§ **The problem**: For every record here, output an exact copy.

• • •

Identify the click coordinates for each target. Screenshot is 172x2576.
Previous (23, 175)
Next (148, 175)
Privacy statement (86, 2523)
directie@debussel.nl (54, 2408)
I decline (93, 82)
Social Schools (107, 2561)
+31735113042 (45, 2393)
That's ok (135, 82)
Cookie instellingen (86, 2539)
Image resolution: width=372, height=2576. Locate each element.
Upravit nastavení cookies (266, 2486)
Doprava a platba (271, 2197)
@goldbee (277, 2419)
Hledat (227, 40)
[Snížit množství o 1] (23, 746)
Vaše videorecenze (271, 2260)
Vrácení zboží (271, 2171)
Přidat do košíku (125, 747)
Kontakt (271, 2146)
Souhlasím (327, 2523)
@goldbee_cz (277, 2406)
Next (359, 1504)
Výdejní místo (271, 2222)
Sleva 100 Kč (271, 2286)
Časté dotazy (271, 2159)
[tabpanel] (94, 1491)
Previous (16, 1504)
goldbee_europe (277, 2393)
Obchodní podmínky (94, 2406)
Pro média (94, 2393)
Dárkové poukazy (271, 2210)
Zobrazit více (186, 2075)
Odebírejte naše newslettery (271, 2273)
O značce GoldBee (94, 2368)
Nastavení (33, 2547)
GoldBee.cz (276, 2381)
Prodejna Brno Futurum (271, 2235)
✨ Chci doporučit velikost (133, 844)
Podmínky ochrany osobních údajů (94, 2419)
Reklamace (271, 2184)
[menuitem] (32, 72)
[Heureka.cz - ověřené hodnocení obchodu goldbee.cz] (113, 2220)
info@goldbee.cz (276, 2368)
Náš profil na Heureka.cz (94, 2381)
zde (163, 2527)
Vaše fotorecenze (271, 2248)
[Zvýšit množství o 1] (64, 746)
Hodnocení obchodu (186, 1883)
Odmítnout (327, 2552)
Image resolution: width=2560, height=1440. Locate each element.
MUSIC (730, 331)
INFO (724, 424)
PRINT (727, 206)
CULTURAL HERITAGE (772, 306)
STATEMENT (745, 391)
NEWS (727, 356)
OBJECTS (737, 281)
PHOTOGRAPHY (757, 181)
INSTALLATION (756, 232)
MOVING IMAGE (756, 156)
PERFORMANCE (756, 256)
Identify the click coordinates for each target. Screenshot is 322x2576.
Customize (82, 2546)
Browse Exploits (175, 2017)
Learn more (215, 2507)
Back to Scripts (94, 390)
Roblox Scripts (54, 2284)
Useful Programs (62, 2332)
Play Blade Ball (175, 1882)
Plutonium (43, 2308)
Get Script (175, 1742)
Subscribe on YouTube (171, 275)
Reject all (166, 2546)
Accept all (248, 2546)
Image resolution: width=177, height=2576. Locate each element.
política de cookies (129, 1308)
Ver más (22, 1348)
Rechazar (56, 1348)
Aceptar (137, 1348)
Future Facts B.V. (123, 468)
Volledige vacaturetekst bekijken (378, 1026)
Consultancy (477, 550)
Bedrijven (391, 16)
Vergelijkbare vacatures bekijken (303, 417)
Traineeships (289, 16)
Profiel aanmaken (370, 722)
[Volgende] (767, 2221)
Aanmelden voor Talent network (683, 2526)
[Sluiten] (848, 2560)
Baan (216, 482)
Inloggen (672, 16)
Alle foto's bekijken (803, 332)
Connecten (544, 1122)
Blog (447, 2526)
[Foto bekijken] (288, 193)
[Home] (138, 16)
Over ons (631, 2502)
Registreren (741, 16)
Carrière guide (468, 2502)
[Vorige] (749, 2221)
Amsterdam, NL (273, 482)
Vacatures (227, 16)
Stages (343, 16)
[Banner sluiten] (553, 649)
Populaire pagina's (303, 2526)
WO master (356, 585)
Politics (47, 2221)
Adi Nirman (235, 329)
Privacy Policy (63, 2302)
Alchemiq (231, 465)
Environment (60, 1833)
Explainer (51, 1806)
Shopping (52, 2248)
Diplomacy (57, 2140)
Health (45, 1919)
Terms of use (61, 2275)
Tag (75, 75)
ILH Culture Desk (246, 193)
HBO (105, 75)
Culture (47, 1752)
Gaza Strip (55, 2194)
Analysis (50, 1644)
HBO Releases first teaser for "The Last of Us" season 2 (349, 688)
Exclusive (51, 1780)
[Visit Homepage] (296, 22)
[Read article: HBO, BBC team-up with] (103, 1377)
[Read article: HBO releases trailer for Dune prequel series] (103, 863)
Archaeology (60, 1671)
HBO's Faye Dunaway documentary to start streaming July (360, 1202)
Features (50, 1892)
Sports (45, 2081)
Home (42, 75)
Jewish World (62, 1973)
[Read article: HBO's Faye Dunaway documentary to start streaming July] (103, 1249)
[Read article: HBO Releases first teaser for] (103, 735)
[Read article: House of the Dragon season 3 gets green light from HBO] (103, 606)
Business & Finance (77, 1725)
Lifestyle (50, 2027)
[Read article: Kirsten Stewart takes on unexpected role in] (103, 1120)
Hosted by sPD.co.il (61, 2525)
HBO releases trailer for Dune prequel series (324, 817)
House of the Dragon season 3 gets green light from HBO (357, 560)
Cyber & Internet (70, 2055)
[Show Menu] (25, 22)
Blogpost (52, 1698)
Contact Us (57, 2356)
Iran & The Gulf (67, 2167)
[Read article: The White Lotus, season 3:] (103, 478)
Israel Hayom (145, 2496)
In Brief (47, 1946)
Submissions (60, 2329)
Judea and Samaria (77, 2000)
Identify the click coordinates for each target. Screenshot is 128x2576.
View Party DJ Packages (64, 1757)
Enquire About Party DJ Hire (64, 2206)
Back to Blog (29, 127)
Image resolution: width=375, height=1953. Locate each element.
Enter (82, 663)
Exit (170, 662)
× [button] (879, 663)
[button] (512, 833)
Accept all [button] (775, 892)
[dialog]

• • •

§ **Result for this task**:
Identify the click coordinates for each target. Screenshot is 172x2576.
Previous (23, 175)
Next (148, 175)
Privacy statement (86, 2523)
directie@debussel.nl (54, 2408)
I decline (93, 82)
Social Schools (107, 2561)
+31735113042 (45, 2393)
That's ok (135, 82)
Cookie instellingen (86, 2539)
Image resolution: width=372, height=2576. Locate each element.
Upravit nastavení cookies (266, 2486)
Doprava a platba (271, 2197)
@goldbee (277, 2419)
Hledat (227, 40)
[Snížit množství o 1] (23, 746)
Vaše videorecenze (271, 2260)
Vrácení zboží (271, 2171)
Přidat do košíku (125, 747)
Kontakt (271, 2146)
Souhlasím (327, 2523)
@goldbee_cz (277, 2406)
Next (359, 1504)
Výdejní místo (271, 2222)
Sleva 100 Kč (271, 2286)
Časté dotazy (271, 2159)
[tabpanel] (94, 1491)
Previous (16, 1504)
goldbee_europe (277, 2393)
Obchodní podmínky (94, 2406)
Pro média (94, 2393)
Dárkové poukazy (271, 2210)
Zobrazit více (186, 2075)
Odebírejte naše newslettery (271, 2273)
O značce GoldBee (94, 2368)
Nastavení (33, 2547)
GoldBee.cz (276, 2381)
Prodejna Brno Futurum (271, 2235)
✨ Chci doporučit velikost (133, 844)
Podmínky ochrany osobních údajů (94, 2419)
Reklamace (271, 2184)
[menuitem] (32, 72)
[Heureka.cz - ověřené hodnocení obchodu goldbee.cz] (113, 2220)
info@goldbee.cz (276, 2368)
Náš profil na Heureka.cz (94, 2381)
zde (163, 2527)
Vaše fotorecenze (271, 2248)
[Zvýšit množství o 1] (64, 746)
Hodnocení obchodu (186, 1883)
Odmítnout (327, 2552)
Image resolution: width=2560, height=1440. Locate each element.
MUSIC (730, 331)
INFO (724, 424)
PRINT (727, 206)
CULTURAL HERITAGE (772, 306)
STATEMENT (745, 391)
NEWS (727, 356)
OBJECTS (737, 281)
PHOTOGRAPHY (757, 181)
INSTALLATION (756, 232)
MOVING IMAGE (756, 156)
PERFORMANCE (756, 256)
Identify the click coordinates for each target. Screenshot is 322x2576.
Customize (82, 2546)
Browse Exploits (175, 2017)
Learn more (215, 2507)
Back to Scripts (94, 390)
Roblox Scripts (54, 2284)
Useful Programs (62, 2332)
Play Blade Ball (175, 1882)
Plutonium (43, 2308)
Get Script (175, 1742)
Subscribe on YouTube (171, 275)
Reject all (166, 2546)
Accept all (248, 2546)
Image resolution: width=177, height=2576. Locate each element.
política de cookies (129, 1308)
Ver más (22, 1348)
Rechazar (56, 1348)
Aceptar (137, 1348)
Future Facts B.V. (123, 468)
Volledige vacaturetekst bekijken (378, 1026)
Consultancy (477, 550)
Bedrijven (391, 16)
Vergelijkbare vacatures bekijken (303, 417)
Traineeships (289, 16)
Profiel aanmaken (370, 722)
[Volgende] (767, 2221)
Aanmelden voor Talent network (683, 2526)
[Sluiten] (848, 2560)
Baan (216, 482)
Inloggen (672, 16)
Alle foto's bekijken (803, 332)
Connecten (544, 1122)
Blog (447, 2526)
[Foto bekijken] (288, 193)
[Home] (138, 16)
Over ons (631, 2502)
Registreren (741, 16)
Carrière guide (468, 2502)
[Vorige] (749, 2221)
Amsterdam, NL (273, 482)
Vacatures (227, 16)
Stages (343, 16)
[Banner sluiten] (553, 649)
Populaire pagina's (303, 2526)
WO master (356, 585)
Politics (47, 2221)
Adi Nirman (235, 329)
Privacy Policy (63, 2302)
Alchemiq (231, 465)
Environment (60, 1833)
Explainer (51, 1806)
Shopping (52, 2248)
Diplomacy (57, 2140)
Health (45, 1919)
Terms of use (61, 2275)
Tag (75, 75)
ILH Culture Desk (246, 193)
HBO (105, 75)
Culture (47, 1752)
Gaza Strip (55, 2194)
Analysis (50, 1644)
HBO Releases first teaser for "The Last of Us" season 2 (349, 688)
Exclusive (51, 1780)
[Visit Homepage] (296, 22)
[Read article: HBO, BBC team-up with] (103, 1377)
[Read article: HBO releases trailer for Dune prequel series] (103, 863)
Archaeology (60, 1671)
HBO's Faye Dunaway documentary to start streaming July (360, 1202)
Features (50, 1892)
Sports (45, 2081)
Home (42, 75)
Jewish World (62, 1973)
[Read article: HBO's Faye Dunaway documentary to start streaming July] (103, 1249)
[Read article: HBO Releases first teaser for] (103, 735)
[Read article: House of the Dragon season 3 gets green light from HBO] (103, 606)
Business & Finance (77, 1725)
Lifestyle (50, 2027)
[Read article: Kirsten Stewart takes on unexpected role in] (103, 1120)
Hosted by sPD.co.il (61, 2525)
HBO releases trailer for Dune prequel series (324, 817)
House of the Dragon season 3 gets green light from HBO (357, 560)
Cyber & Internet (70, 2055)
[Show Menu] (25, 22)
Blogpost (52, 1698)
Contact Us (57, 2356)
Iran & The Gulf (67, 2167)
[Read article: The White Lotus, season 3:] (103, 478)
Israel Hayom (145, 2496)
In Brief (47, 1946)
Submissions (60, 2329)
Judea and Samaria (77, 2000)
Identify the click coordinates for each target. Screenshot is 128x2576.
View Party DJ Packages (64, 1757)
Enquire About Party DJ Hire (64, 2206)
Back to Blog (29, 127)
Image resolution: width=375, height=1953. Locate each element.
Enter (82, 663)
Exit (170, 662)
× [button] (879, 663)
[button] (512, 833)
Accept all [button] (775, 892)
[dialog]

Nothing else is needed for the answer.